How do you think these data-sharing issues could be addressed legally and in terms of communication with the public?

RL: There’s a lot of debate as to whether giving people better notice about how their data will be used by companies and organizations can work at all. And that’s a fair question – peoples’ attention spans are finite and they give very inconsistent responses about how much they care about privacy versus what they are actually willing to do to protect their privacy. So it can be very hard to gauge what’s possible with notice, and how much this is even a real problem that needs to be addressed. But, I think if you do have effective notice, you get a lot closer to figuring out if people are changing their web surfing habits when they have effective notice, which can indicate how much they truly care about being tracked online. Right now, it is very hard to gauge what people would do if they had useful information about online tracking and data sharing, so I think that more effective notice is a necessary first step.
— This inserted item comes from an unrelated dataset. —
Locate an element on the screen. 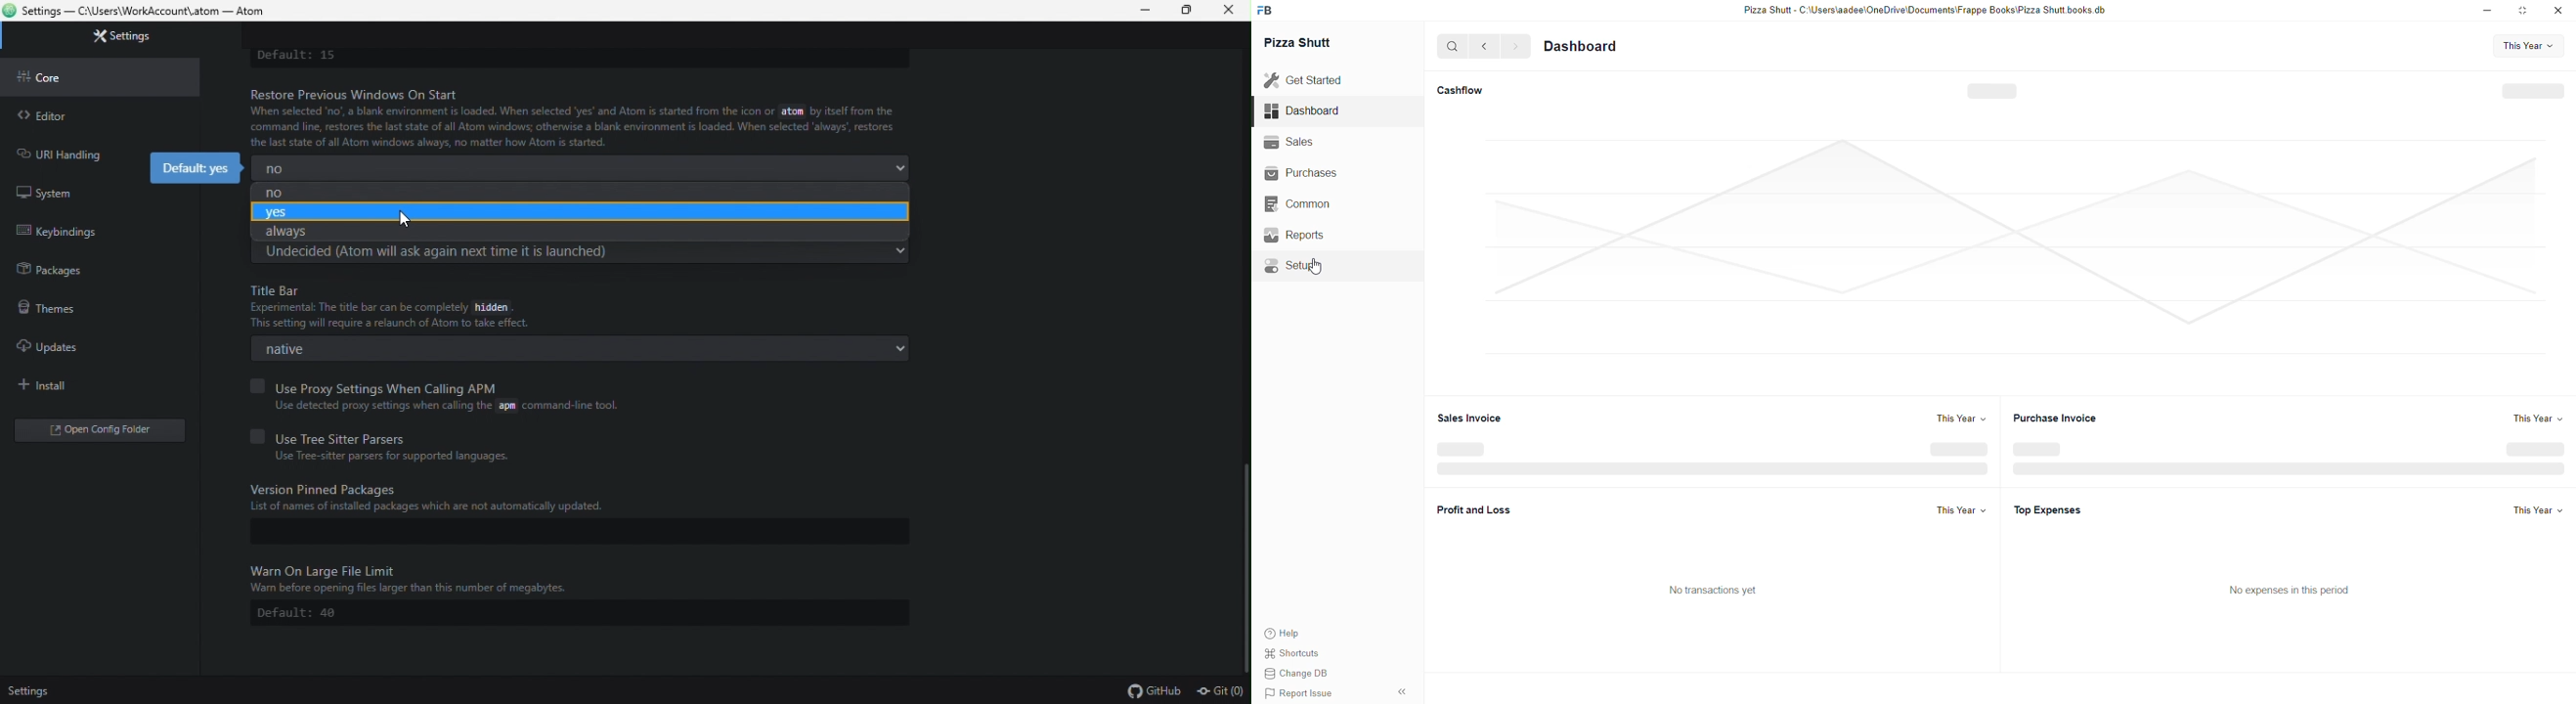 The height and width of the screenshot is (728, 2576). cashflow  is located at coordinates (1468, 86).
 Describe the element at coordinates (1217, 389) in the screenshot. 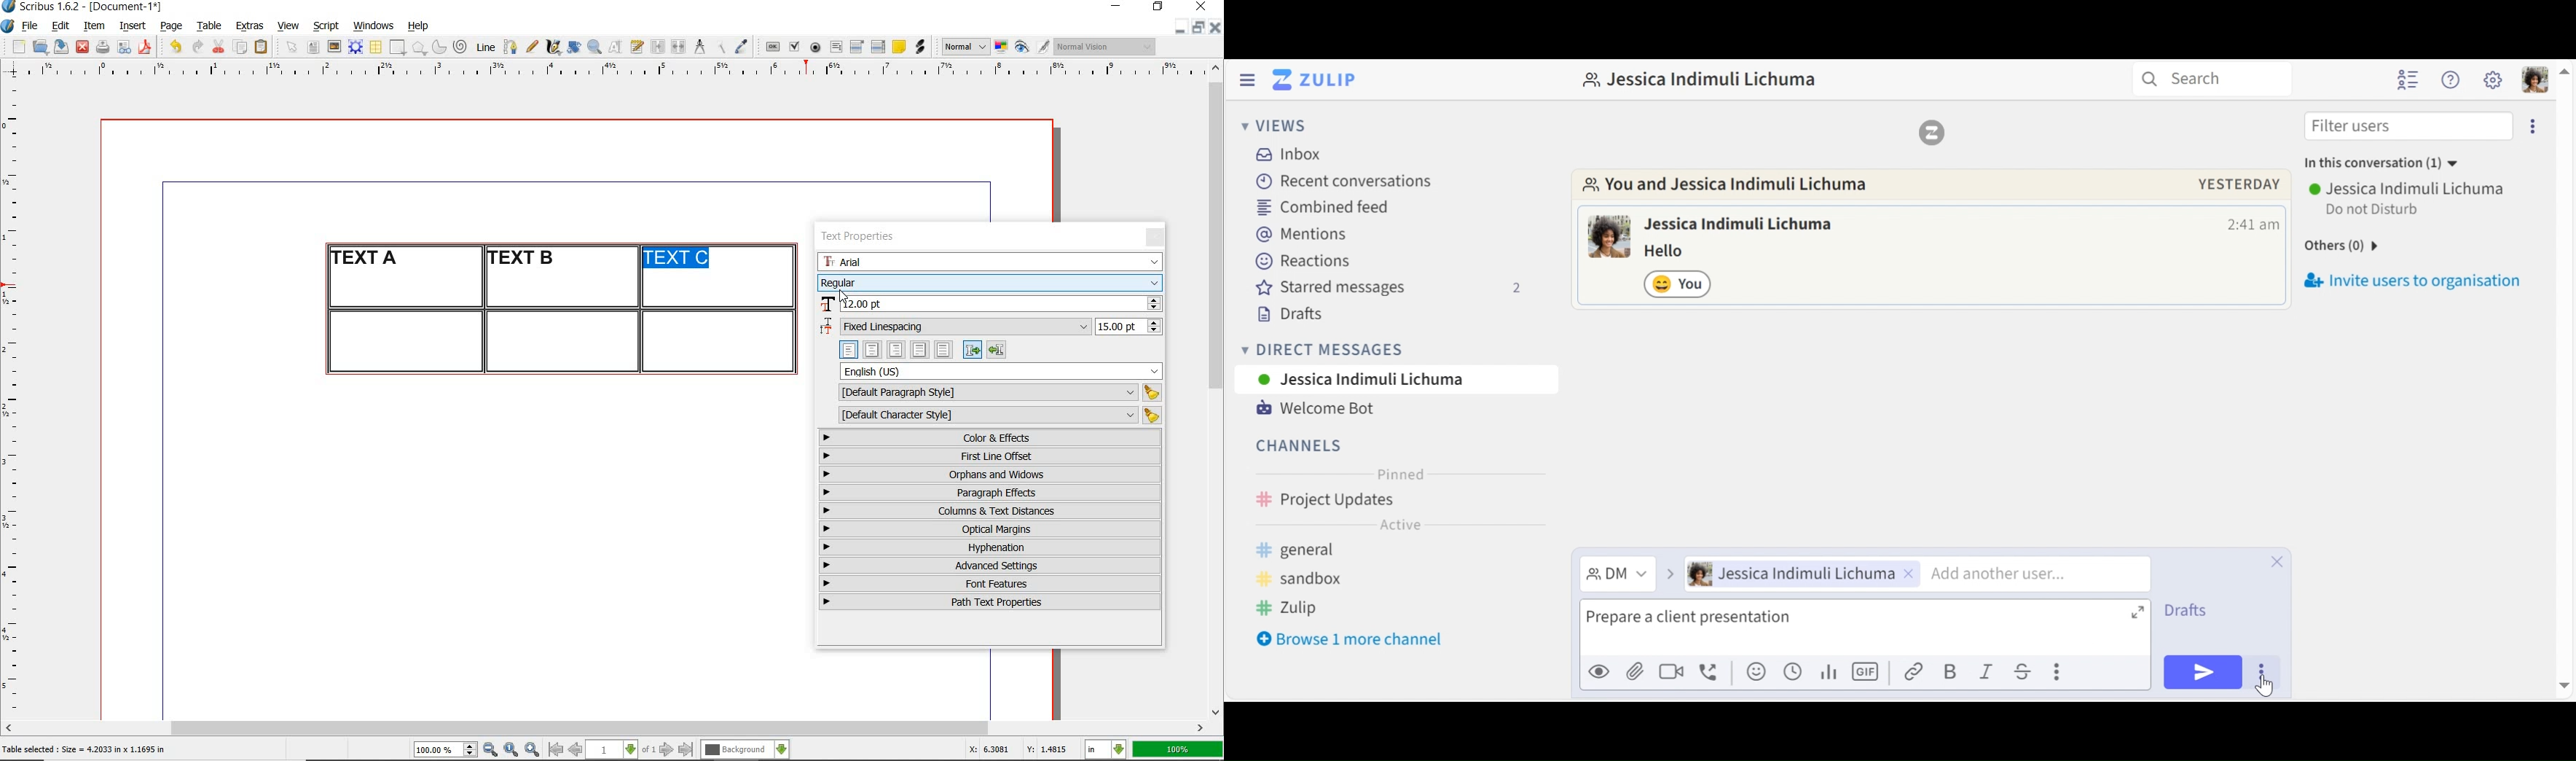

I see `scrollbar` at that location.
An example I give at the end of the paper is with Instagram. They changed their terms of service in a way that suggested they were now claiming the right to sell their users’ photos. There was a real uprising. People left, there was a lot of publicity, and Instagram absolutely changed policies based on that. So, I think attention to the issue does spur change.

My article calls for additional legislation that would enable the FTC to mandate uniform, nutrition-label style privacy policies. Because right now, as long as each company can write whatever endlessly-long policy they want, it’s really hard to get to a place where notice can be communicated concisely and effectively. I don’t believe the FTC has the authority to mandate this by themselves right now. So legally we need that sort of enabling legislation, and more broadly I think it would help for Congress to take up the issue and bring more attention to it.

In your research, have you noticed peoples’ behavior shifting as they discover that they have less privacy than they think?

RL: There’s a lot of speculation about that. And there’s surely a lot people who’ve changed their online habits, particularly after the Edward Snowden revelations –in my article I mention 70% or so people report some change in their behavior. But that could be anything. Maybe they’re just deleting their cookies a couple times. In most cases, even though people know more of their data is being shared online, they don’t change. They’re resigned about it. The fear can be very amorphous – again, whether it be privacy or security or a combination of the two, they don’t know if they’re afraid of government or private companies – they just don’t know what to do to protect themselves. They’re not experts, and they don’t have hours to think about this every day. So they generally don’t do much. I think it would take more visible changes in the privacy landscape for people to really change their behavior.